= TO DO =
Taking the line with "Click the Liberty London Fabrics logo" as the start, reproduce every line until the records end, exactly and with nothing added.

___

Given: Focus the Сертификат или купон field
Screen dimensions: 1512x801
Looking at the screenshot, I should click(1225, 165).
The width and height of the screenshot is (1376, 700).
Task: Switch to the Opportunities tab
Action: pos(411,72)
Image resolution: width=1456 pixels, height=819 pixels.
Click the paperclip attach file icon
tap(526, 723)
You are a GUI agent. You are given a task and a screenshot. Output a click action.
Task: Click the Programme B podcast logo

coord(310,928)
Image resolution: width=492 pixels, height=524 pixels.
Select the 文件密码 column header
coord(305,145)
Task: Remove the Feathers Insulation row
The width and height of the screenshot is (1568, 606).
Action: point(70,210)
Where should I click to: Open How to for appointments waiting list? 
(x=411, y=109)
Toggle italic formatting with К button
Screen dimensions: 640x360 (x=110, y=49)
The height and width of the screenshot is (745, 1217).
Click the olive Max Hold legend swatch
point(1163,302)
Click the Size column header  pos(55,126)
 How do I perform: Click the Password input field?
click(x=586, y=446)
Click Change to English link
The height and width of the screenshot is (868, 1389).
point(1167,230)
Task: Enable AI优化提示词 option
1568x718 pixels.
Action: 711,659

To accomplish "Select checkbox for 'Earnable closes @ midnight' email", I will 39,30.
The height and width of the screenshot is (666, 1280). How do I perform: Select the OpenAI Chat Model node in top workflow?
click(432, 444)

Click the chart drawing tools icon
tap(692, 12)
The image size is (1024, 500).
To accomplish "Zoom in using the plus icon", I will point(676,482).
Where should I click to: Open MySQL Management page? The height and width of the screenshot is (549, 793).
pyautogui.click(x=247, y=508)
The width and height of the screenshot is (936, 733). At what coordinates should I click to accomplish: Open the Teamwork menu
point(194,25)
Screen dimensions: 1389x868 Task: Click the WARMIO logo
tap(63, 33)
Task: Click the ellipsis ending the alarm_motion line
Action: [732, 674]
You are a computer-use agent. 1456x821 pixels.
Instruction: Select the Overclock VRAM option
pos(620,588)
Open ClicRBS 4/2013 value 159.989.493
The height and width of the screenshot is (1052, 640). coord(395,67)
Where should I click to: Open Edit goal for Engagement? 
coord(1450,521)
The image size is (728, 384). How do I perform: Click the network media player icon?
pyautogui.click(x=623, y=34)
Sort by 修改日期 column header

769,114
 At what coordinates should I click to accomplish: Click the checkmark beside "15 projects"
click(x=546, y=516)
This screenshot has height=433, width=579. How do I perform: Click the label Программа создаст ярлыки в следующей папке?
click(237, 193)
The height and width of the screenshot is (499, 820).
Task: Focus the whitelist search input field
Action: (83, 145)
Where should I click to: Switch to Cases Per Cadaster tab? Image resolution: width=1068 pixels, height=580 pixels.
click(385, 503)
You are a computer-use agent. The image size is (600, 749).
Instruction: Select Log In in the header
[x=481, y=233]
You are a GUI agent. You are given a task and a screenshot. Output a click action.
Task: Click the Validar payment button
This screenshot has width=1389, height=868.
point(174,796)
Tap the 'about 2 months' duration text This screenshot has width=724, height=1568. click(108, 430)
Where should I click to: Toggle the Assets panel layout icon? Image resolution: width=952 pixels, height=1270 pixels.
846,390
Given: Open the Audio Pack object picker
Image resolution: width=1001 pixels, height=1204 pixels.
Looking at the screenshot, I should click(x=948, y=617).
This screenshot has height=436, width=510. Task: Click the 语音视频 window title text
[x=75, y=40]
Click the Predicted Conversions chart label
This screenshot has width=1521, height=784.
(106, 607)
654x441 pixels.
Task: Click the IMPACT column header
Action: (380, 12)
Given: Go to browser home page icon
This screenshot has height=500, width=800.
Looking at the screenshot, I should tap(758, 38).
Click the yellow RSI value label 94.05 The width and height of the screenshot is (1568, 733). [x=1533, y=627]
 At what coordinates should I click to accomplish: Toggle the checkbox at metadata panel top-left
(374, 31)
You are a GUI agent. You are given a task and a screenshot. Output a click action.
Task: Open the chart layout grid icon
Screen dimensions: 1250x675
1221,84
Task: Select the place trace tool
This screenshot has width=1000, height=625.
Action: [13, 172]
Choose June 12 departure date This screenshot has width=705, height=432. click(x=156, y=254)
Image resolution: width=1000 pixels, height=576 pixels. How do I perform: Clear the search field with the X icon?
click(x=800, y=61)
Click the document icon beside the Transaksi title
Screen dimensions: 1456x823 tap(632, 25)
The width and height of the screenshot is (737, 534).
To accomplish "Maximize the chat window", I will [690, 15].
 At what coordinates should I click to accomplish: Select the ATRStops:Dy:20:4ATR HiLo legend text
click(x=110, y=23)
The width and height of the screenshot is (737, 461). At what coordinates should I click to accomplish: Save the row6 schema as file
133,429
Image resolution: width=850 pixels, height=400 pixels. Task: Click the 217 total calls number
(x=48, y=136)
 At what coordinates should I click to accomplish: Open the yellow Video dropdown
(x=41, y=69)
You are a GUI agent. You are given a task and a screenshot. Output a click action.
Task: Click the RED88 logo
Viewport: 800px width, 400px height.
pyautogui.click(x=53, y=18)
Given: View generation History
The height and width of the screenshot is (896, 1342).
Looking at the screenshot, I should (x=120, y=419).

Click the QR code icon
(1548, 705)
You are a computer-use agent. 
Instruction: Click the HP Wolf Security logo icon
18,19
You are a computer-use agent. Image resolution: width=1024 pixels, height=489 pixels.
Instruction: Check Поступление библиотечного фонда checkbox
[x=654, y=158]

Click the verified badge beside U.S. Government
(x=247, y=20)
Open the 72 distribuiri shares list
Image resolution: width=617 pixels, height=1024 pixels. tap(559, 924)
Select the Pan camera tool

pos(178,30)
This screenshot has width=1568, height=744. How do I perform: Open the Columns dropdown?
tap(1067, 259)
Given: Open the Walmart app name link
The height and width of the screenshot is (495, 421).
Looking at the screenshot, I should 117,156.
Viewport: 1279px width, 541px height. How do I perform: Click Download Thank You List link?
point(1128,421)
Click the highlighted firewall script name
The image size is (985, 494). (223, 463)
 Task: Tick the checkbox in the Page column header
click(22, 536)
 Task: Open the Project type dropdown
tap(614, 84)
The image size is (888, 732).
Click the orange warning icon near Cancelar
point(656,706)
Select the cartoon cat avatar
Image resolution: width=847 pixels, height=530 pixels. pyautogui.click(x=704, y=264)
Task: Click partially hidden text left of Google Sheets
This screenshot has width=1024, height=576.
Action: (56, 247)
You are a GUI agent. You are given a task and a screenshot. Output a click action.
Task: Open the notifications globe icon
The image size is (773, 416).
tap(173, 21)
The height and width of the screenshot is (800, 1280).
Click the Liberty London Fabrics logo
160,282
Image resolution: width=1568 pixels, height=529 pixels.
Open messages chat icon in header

___

= RESPONSE BOX =
Click the Liberty London Fabrics logo
160,282
Image resolution: width=1568 pixels, height=529 pixels.
Open messages chat icon in header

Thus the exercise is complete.